Entries taken from a collection:
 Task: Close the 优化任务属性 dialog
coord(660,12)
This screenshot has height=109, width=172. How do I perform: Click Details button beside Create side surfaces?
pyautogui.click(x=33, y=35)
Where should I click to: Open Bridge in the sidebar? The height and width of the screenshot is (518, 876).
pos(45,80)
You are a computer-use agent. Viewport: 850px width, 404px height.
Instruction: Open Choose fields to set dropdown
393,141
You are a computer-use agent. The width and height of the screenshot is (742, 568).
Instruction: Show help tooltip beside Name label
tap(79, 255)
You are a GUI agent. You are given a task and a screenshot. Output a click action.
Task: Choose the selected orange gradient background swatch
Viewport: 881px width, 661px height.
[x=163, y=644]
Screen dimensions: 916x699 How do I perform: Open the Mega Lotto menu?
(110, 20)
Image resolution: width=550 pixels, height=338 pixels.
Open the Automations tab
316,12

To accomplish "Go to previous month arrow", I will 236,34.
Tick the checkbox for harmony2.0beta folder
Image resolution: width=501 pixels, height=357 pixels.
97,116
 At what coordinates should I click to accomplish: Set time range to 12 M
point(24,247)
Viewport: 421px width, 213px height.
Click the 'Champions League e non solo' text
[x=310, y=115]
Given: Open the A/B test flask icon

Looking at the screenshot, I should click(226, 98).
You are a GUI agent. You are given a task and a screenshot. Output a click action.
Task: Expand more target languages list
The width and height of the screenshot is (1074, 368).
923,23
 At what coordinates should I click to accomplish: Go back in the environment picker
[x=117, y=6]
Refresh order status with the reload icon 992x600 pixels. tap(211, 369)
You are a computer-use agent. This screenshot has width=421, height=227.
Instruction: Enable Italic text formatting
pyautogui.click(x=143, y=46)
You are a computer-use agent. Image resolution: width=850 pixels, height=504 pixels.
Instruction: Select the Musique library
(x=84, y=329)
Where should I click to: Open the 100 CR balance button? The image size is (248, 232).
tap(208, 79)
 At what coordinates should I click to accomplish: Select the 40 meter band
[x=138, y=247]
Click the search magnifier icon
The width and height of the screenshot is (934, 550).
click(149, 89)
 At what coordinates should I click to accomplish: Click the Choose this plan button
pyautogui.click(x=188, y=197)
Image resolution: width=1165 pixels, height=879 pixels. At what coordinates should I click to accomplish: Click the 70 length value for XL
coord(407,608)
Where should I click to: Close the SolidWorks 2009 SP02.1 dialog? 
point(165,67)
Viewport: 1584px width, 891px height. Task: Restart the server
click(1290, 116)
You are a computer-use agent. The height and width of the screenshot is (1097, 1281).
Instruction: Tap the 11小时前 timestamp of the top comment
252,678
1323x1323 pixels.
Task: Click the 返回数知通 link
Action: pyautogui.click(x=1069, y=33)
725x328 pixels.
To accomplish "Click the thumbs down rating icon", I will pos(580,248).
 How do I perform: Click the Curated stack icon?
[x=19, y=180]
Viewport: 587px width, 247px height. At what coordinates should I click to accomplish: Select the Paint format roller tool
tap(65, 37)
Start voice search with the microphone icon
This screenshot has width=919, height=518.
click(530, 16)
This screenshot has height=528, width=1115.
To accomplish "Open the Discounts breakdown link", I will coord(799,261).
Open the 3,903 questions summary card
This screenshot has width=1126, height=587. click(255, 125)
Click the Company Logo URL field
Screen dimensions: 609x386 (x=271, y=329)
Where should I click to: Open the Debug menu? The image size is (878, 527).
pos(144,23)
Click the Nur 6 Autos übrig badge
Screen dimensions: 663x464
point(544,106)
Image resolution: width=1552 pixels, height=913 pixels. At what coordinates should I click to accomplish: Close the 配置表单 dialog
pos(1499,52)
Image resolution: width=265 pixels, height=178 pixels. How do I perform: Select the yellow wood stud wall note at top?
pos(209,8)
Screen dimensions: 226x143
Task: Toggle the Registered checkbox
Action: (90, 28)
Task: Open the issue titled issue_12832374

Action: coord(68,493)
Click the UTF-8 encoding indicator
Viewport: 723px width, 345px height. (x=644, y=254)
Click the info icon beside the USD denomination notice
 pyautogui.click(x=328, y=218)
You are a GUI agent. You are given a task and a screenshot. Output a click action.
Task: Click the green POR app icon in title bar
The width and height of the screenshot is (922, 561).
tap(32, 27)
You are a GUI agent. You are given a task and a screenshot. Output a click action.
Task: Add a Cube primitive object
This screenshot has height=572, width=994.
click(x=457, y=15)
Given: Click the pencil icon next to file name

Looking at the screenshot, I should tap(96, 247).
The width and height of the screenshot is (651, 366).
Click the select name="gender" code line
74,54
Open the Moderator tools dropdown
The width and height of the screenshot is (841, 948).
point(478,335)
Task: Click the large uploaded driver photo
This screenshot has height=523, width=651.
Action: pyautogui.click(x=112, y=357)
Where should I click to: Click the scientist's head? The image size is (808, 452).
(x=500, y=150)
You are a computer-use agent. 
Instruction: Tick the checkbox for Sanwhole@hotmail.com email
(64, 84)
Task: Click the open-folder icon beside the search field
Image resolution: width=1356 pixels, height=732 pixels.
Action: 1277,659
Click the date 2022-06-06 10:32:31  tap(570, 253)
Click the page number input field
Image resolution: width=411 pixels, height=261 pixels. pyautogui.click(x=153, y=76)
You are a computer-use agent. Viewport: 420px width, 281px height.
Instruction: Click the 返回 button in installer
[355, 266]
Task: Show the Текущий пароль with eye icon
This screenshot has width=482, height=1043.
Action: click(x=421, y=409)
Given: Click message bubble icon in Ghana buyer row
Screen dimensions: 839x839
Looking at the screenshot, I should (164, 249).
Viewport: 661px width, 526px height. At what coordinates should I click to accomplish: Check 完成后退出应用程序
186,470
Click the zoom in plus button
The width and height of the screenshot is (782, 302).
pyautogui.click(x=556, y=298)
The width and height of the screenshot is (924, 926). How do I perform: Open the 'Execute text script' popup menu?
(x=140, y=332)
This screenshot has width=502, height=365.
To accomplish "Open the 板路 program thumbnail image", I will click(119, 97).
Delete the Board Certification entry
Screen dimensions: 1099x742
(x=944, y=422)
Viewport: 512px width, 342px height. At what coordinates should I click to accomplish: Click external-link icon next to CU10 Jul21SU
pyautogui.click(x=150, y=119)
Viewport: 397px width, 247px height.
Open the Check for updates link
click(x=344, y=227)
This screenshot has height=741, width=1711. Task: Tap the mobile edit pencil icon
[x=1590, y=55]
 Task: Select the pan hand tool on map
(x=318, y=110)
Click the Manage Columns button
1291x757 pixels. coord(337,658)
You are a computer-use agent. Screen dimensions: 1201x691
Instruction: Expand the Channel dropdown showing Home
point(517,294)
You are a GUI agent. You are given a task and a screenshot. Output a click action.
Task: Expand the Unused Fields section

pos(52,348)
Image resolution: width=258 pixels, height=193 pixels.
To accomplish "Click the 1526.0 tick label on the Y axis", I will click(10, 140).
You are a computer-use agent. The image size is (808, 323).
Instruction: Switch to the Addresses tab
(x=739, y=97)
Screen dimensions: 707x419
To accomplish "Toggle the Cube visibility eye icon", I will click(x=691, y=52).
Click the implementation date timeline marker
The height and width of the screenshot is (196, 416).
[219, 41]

## Directions for this task
The entire set of records should be returned exactly.

## Task solution
 Task: Close the 优化任务属性 dialog
coord(660,12)
This screenshot has height=109, width=172. How do I perform: Click Details button beside Create side surfaces?
pyautogui.click(x=33, y=35)
Where should I click to: Open Bridge in the sidebar? The height and width of the screenshot is (518, 876).
pos(45,80)
You are a computer-use agent. Viewport: 850px width, 404px height.
Instruction: Open Choose fields to set dropdown
393,141
You are a computer-use agent. The width and height of the screenshot is (742, 568).
Instruction: Show help tooltip beside Name label
tap(79, 255)
You are a GUI agent. You are given a task and a screenshot. Output a click action.
Task: Choose the selected orange gradient background swatch
Viewport: 881px width, 661px height.
[x=163, y=644]
Screen dimensions: 916x699 How do I perform: Open the Mega Lotto menu?
(110, 20)
Image resolution: width=550 pixels, height=338 pixels.
Open the Automations tab
316,12

To accomplish "Go to previous month arrow", I will 236,34.
Tick the checkbox for harmony2.0beta folder
Image resolution: width=501 pixels, height=357 pixels.
97,116
 At what coordinates should I click to accomplish: Set time range to 12 M
point(24,247)
Viewport: 421px width, 213px height.
Click the 'Champions League e non solo' text
[x=310, y=115]
Given: Open the A/B test flask icon

Looking at the screenshot, I should click(226, 98).
You are a GUI agent. You are given a task and a screenshot. Output a click action.
Task: Expand more target languages list
The width and height of the screenshot is (1074, 368).
923,23
 At what coordinates should I click to accomplish: Go back in the environment picker
[x=117, y=6]
Refresh order status with the reload icon 992x600 pixels. tap(211, 369)
You are a computer-use agent. This screenshot has width=421, height=227.
Instruction: Enable Italic text formatting
pyautogui.click(x=143, y=46)
You are a computer-use agent. Image resolution: width=850 pixels, height=504 pixels.
Instruction: Select the Musique library
(x=84, y=329)
Where should I click to: Open the 100 CR balance button? The image size is (248, 232).
tap(208, 79)
 At what coordinates should I click to accomplish: Select the 40 meter band
[x=138, y=247]
Click the search magnifier icon
The width and height of the screenshot is (934, 550).
click(149, 89)
 At what coordinates should I click to accomplish: Click the Choose this plan button
pyautogui.click(x=188, y=197)
Image resolution: width=1165 pixels, height=879 pixels. At what coordinates should I click to accomplish: Click the 70 length value for XL
coord(407,608)
Where should I click to: Close the SolidWorks 2009 SP02.1 dialog? 
point(165,67)
Viewport: 1584px width, 891px height. Task: Restart the server
click(1290, 116)
You are a computer-use agent. The height and width of the screenshot is (1097, 1281).
Instruction: Tap the 11小时前 timestamp of the top comment
252,678
1323x1323 pixels.
Task: Click the 返回数知通 link
Action: pyautogui.click(x=1069, y=33)
725x328 pixels.
To accomplish "Click the thumbs down rating icon", I will pos(580,248).
 How do I perform: Click the Curated stack icon?
[x=19, y=180]
Viewport: 587px width, 247px height. At what coordinates should I click to accomplish: Select the Paint format roller tool
tap(65, 37)
Start voice search with the microphone icon
This screenshot has width=919, height=518.
click(530, 16)
This screenshot has height=528, width=1115.
To accomplish "Open the Discounts breakdown link", I will coord(799,261).
Open the 3,903 questions summary card
This screenshot has width=1126, height=587. click(255, 125)
Click the Company Logo URL field
Screen dimensions: 609x386 (x=271, y=329)
Where should I click to: Open the Debug menu? The image size is (878, 527).
pos(144,23)
Click the Nur 6 Autos übrig badge
Screen dimensions: 663x464
point(544,106)
Image resolution: width=1552 pixels, height=913 pixels. At what coordinates should I click to accomplish: Close the 配置表单 dialog
pos(1499,52)
Image resolution: width=265 pixels, height=178 pixels. How do I perform: Select the yellow wood stud wall note at top?
pos(209,8)
Screen dimensions: 226x143
Task: Toggle the Registered checkbox
Action: (90, 28)
Task: Open the issue titled issue_12832374

Action: coord(68,493)
Click the UTF-8 encoding indicator
Viewport: 723px width, 345px height. (x=644, y=254)
Click the info icon beside the USD denomination notice
 pyautogui.click(x=328, y=218)
You are a GUI agent. You are given a task and a screenshot. Output a click action.
Task: Click the green POR app icon in title bar
The width and height of the screenshot is (922, 561).
tap(32, 27)
You are a GUI agent. You are given a task and a screenshot. Output a click action.
Task: Add a Cube primitive object
This screenshot has height=572, width=994.
click(x=457, y=15)
Given: Click the pencil icon next to file name

Looking at the screenshot, I should tap(96, 247).
The width and height of the screenshot is (651, 366).
Click the select name="gender" code line
74,54
Open the Moderator tools dropdown
The width and height of the screenshot is (841, 948).
point(478,335)
Task: Click the large uploaded driver photo
This screenshot has height=523, width=651.
Action: pyautogui.click(x=112, y=357)
Where should I click to: Click the scientist's head? The image size is (808, 452).
(x=500, y=150)
You are a computer-use agent. 
Instruction: Tick the checkbox for Sanwhole@hotmail.com email
(64, 84)
Task: Click the open-folder icon beside the search field
Image resolution: width=1356 pixels, height=732 pixels.
Action: 1277,659
Click the date 2022-06-06 10:32:31  tap(570, 253)
Click the page number input field
Image resolution: width=411 pixels, height=261 pixels. pyautogui.click(x=153, y=76)
You are a computer-use agent. Viewport: 420px width, 281px height.
Instruction: Click the 返回 button in installer
[355, 266]
Task: Show the Текущий пароль with eye icon
This screenshot has width=482, height=1043.
Action: click(x=421, y=409)
Given: Click message bubble icon in Ghana buyer row
Screen dimensions: 839x839
Looking at the screenshot, I should (164, 249).
Viewport: 661px width, 526px height. At what coordinates should I click to accomplish: Check 完成后退出应用程序
186,470
Click the zoom in plus button
The width and height of the screenshot is (782, 302).
pyautogui.click(x=556, y=298)
The width and height of the screenshot is (924, 926). How do I perform: Open the 'Execute text script' popup menu?
(x=140, y=332)
This screenshot has width=502, height=365.
To accomplish "Open the 板路 program thumbnail image", I will click(119, 97).
Delete the Board Certification entry
Screen dimensions: 1099x742
(x=944, y=422)
Viewport: 512px width, 342px height. At what coordinates should I click to accomplish: Click external-link icon next to CU10 Jul21SU
pyautogui.click(x=150, y=119)
Viewport: 397px width, 247px height.
Open the Check for updates link
click(x=344, y=227)
This screenshot has height=741, width=1711. Task: Tap the mobile edit pencil icon
[x=1590, y=55]
 Task: Select the pan hand tool on map
(x=318, y=110)
Click the Manage Columns button
1291x757 pixels. coord(337,658)
You are a computer-use agent. Screen dimensions: 1201x691
Instruction: Expand the Channel dropdown showing Home
point(517,294)
You are a GUI agent. You are given a task and a screenshot. Output a click action.
Task: Expand the Unused Fields section

pos(52,348)
Image resolution: width=258 pixels, height=193 pixels.
To accomplish "Click the 1526.0 tick label on the Y axis", I will click(10, 140).
You are a computer-use agent. The image size is (808, 323).
Instruction: Switch to the Addresses tab
(x=739, y=97)
Screen dimensions: 707x419
To accomplish "Toggle the Cube visibility eye icon", I will click(x=691, y=52).
Click the implementation date timeline marker
The height and width of the screenshot is (196, 416).
[219, 41]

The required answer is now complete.